Nortel Networks has moved its Long Term Evolution (LTE) trials out of the lab and into the field, claiming to have achieved the industry’s first handoff between live cell sites during a recent test at its development center in Ottawa.
Using prototype Nortel LTE radio and network gear and prototype handsets from 4G development partner LG Electronics, Nortel said it has demonstrated LTE handover at speeds of 100 km per hour between cell sectors, maintaining an HD video stream in the process. Data speeds for the tests, however, averaged 10 Mb/s over a 10 MHz channel in Canada’s Advanced Wireless Services (AWS) band. That’s far from the theoretical 100 Mb/s or so promised by the LTE standard, but Nortel officials said that, just as in 3G and 2G before it, real-world conditions will vary far from theoretical limits.
“We’ve demonstrated far greater speeds in the past but in a non-handoff environment,” said Danny Locklear, Nortel vice president of marketing for carrier networks. In June, Nortel demonstrated data speeds of 50 Mb/s in a car traveling 110 km per hour but remaining in the same cell sector. The demands on the network for true mobility—i.e. with multiple handoffs—is much greater, Locklear said. “In this kind of environment, the network will have to be very robust from cell to cell, sector to sector.”
Nortel is on pace with the rest of the industry to produce trial LTE gear early next year and its first commercial base station line by the end of 2009. LG is on a similar timeline to produce LTE devices and handsets. Nortel is one of three North American vendors selected by Verizon Wireless and Vodafone to supply trial networks for their future 4G launches, and just as Nortel has been active in fine-tuning its LTE platform, Alcatel-Lucent and Motorola have been doing the same. Alcatel-Lucent has formed a joint venture with NEC to develop an LTE kit, which gives the French-American vendor immediate exposure to what will likely be the first commercial LTE deployment, NTT DoCoMo’s in Japan.

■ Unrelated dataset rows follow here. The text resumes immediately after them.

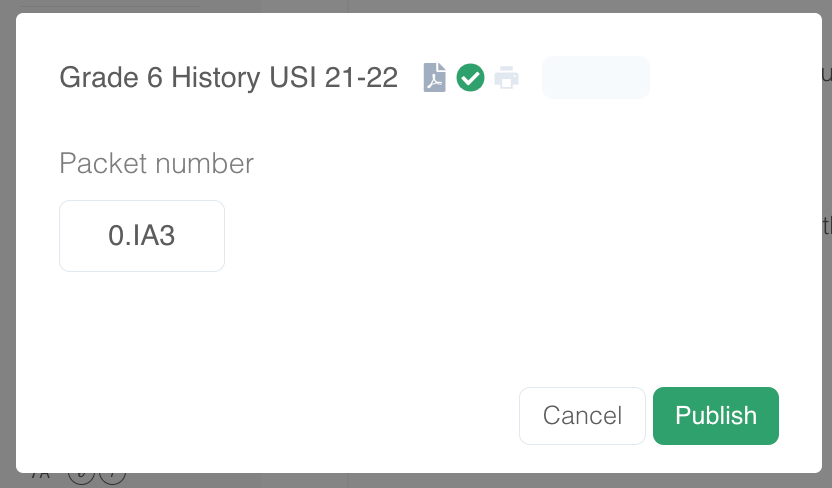832x488 pixels.
Task: Download the Grade 6 History packet PDF
Action: point(434,77)
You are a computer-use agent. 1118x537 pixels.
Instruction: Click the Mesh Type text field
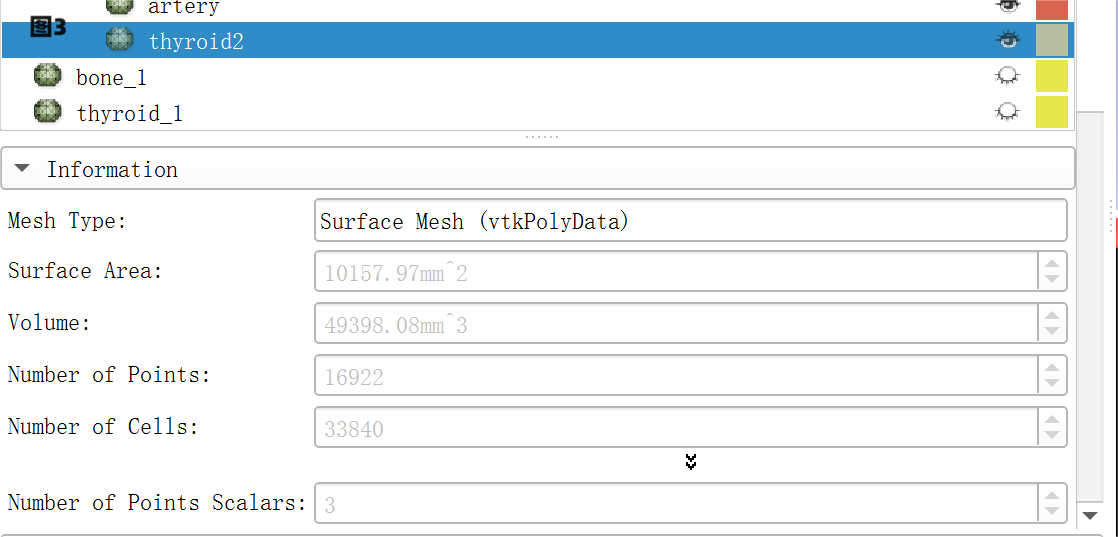point(690,221)
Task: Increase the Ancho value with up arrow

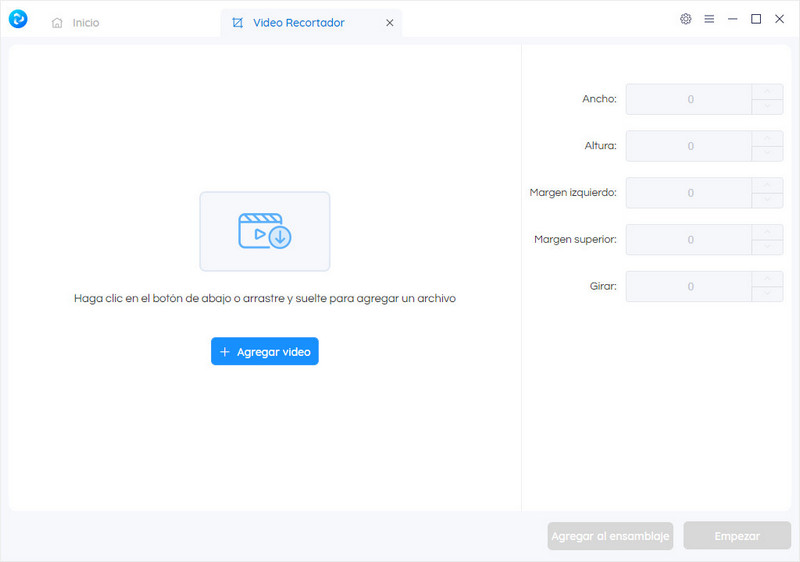Action: pyautogui.click(x=768, y=92)
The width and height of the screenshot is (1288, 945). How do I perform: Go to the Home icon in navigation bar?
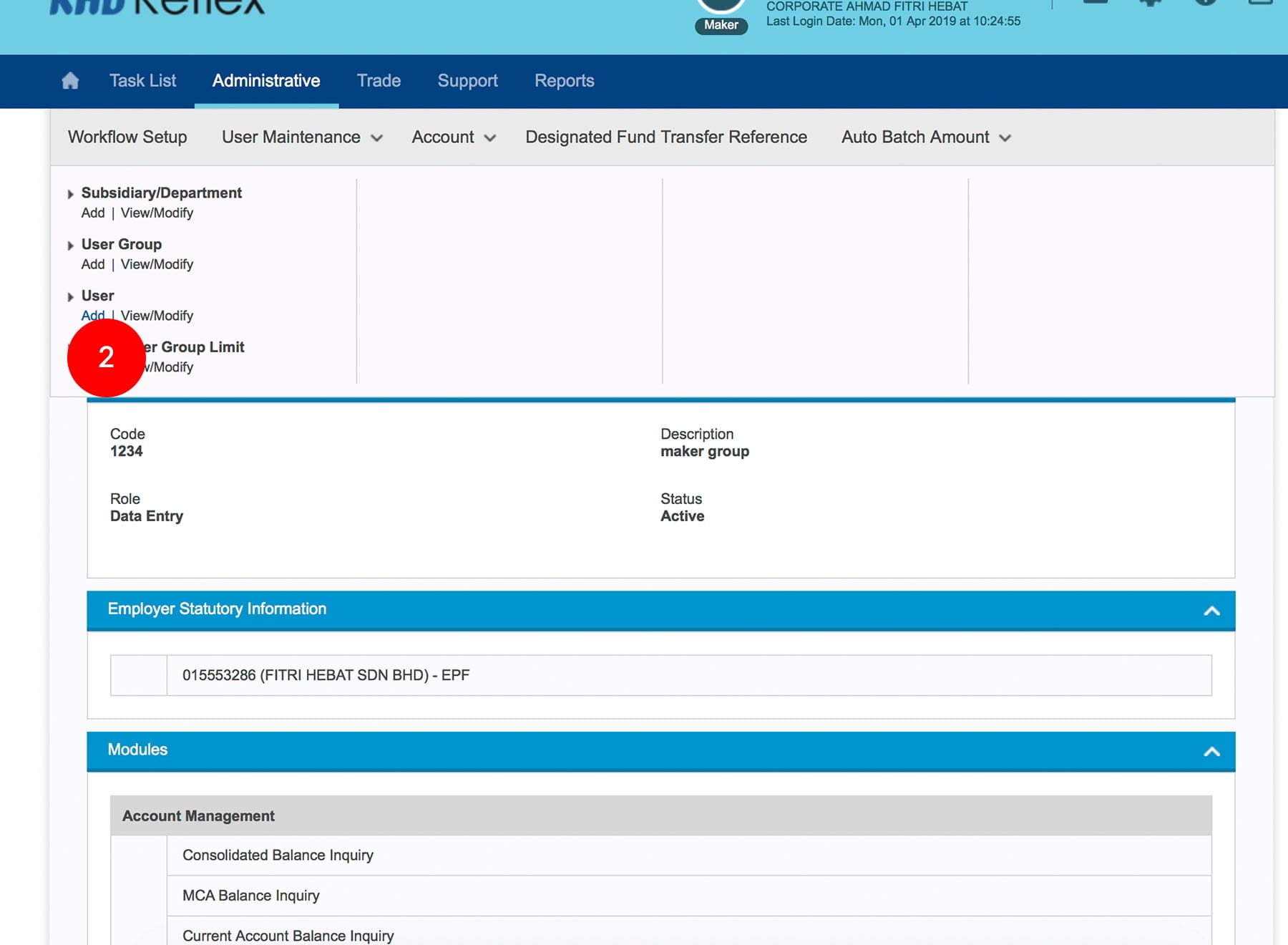pos(70,81)
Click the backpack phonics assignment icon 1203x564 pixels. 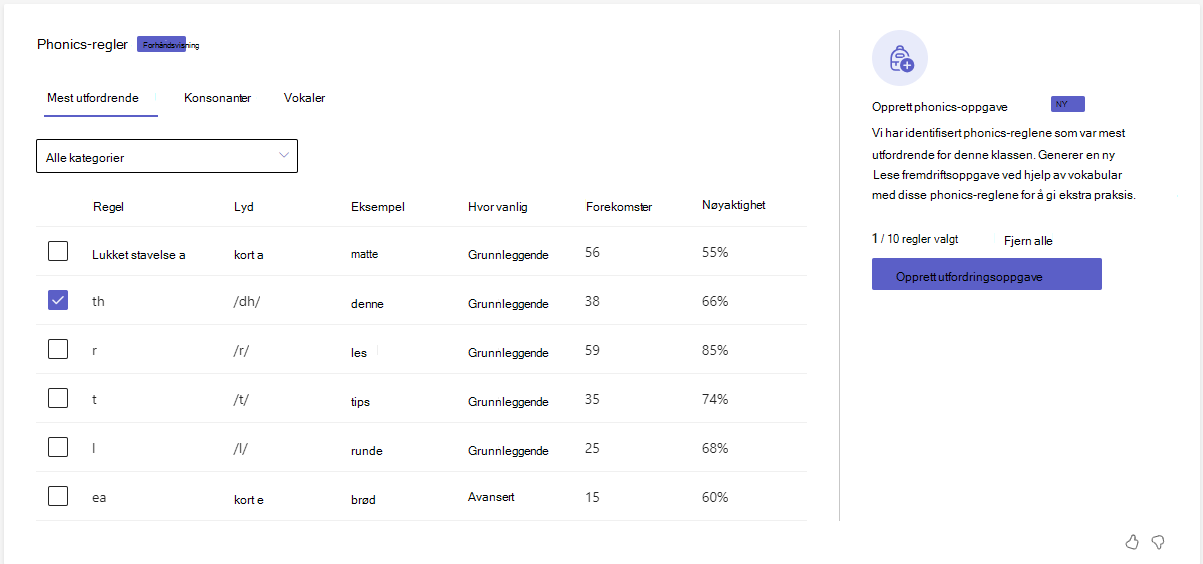[900, 58]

Meanwhile Motorola has focused on a unique business case for LTE in the US: the integration of CDMA networks with LTE, which is being developed by the GSM standards body, the Third-Generation Partnership Project. Not only has Verizon Wireless committed to LTE, but CDMA operators Alltel and MetroPCS have also tapped the technology. Motorola has already performed live tests of CDMA-to-LTE handoff.